Write the next part of the article about why pet stains on carpet are hard to prevent, picking up right after its last sentence.

▶ _Selected passage_
- Opening Delimiter -

Why Protecting Your Carpet From Pet Stains Is Easier Said Than Done

If you're at home, chances are you've got a furry friend at your feet or on your lap. Over half of American homeowners have at least one pet, and many view their pets as an equal part of the family. Our pets mean a lot to us — so much that the average pet owner is willing to spend over 800 hours every year cleaning up after their animals (via Study Finds). But, while we might love our pets like our children, it can still be frustrating when they make a mess, especially if that mess ruins a part of your home. 

Replacing rugs may be easy, but it's rare to find large rugs under $800, and wall-to-wall carpeting is a whole different story. So why do pets always aim for the living room carpet when they have an accident? And what makes pet stains so hard to get rid of? The answer mostly comes down to their biology. Thankfully, you have options for breaking the cycle.

- Closing Delimiter -

▶ _Material supplied_
- Opening Delimiter -

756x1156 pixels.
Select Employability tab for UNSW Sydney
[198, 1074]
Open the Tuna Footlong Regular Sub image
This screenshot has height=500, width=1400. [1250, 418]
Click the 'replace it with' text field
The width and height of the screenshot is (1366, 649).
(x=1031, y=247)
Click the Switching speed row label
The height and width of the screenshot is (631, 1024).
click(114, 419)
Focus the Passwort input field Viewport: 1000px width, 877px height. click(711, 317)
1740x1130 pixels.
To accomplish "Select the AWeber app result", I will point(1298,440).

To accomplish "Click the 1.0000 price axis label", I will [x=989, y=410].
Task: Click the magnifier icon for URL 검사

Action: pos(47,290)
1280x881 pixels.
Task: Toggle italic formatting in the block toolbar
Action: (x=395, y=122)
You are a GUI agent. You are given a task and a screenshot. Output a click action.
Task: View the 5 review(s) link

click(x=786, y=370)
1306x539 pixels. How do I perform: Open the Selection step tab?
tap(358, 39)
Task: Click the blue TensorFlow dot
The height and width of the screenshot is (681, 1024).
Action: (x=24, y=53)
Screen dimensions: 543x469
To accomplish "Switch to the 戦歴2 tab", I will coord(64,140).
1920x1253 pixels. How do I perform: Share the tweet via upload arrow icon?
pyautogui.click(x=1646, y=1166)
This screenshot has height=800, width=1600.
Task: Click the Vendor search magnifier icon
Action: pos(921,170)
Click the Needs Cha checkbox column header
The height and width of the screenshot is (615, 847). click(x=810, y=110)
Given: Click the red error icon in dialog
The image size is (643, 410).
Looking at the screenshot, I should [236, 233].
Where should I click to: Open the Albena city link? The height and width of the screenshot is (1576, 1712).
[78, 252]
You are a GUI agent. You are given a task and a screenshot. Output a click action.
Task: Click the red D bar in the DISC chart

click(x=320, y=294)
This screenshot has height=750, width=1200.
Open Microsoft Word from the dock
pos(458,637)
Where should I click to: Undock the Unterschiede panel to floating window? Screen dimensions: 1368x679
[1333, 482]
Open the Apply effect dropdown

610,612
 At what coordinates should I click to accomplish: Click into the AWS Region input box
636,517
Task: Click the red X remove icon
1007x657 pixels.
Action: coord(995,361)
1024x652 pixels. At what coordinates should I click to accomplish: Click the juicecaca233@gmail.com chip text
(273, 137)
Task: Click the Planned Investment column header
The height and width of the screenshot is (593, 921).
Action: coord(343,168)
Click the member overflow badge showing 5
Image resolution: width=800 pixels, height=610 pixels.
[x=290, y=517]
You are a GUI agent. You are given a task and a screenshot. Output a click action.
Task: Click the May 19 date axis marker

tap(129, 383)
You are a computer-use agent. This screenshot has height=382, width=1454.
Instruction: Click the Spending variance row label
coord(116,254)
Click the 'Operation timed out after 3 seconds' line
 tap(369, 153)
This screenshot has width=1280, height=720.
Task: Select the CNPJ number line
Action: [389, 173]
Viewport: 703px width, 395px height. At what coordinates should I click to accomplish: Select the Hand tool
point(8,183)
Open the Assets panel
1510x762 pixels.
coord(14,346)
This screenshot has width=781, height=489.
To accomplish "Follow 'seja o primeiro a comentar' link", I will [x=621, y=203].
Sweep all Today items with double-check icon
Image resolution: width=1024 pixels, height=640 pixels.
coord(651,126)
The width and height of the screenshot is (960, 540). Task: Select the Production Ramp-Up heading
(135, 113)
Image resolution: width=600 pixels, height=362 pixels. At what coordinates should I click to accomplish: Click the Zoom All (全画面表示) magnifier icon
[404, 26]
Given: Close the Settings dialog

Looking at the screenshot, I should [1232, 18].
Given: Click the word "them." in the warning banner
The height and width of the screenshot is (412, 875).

- Closing Delimiter -

▶ _Task result_
Pet stains are notoriously tricky

Not all stains from pets are bodily fluids. Animals can also track dirt with paws, chew pens and markers, and spill food and messy materials onto rugs. However, owners usually think about bathroom accidents when they worry about pet stains. Dogs — especially puppies — tend to be the worst offenders when "doing their business" on rugs and carpets. Of course, cats can also have accidents outside their litterbox, but this often indicates stress or illness. 

Urine and fecal stains can be challenging to remove from carpets, as several factors make these different from your everyday spill. Firstly, cat and dog urine is slightly acidic, meaning the longer it sits on your rug, the deeper it will burrow into the fibers even after it's dried. Unlike mud, ink, or wine stains, pet stains also emit an unpleasant odor that can be very difficult to eliminate. As such, failure to immediately treat them can quickly stink up the whole house. 

Unfortunately, pets (especially dogs) will often repeat offenses in the same spot, making stain removal feel like an endless cycle. There are several reasons why they might do this, despite all your scolding and cleaning. For instance, if your dog can still pick up the trace scent of urine even after you've scrubbed, they'll continue to pee in the same spot out of habit, to mark their territory, or because it genuinely smells like their designated potty spot.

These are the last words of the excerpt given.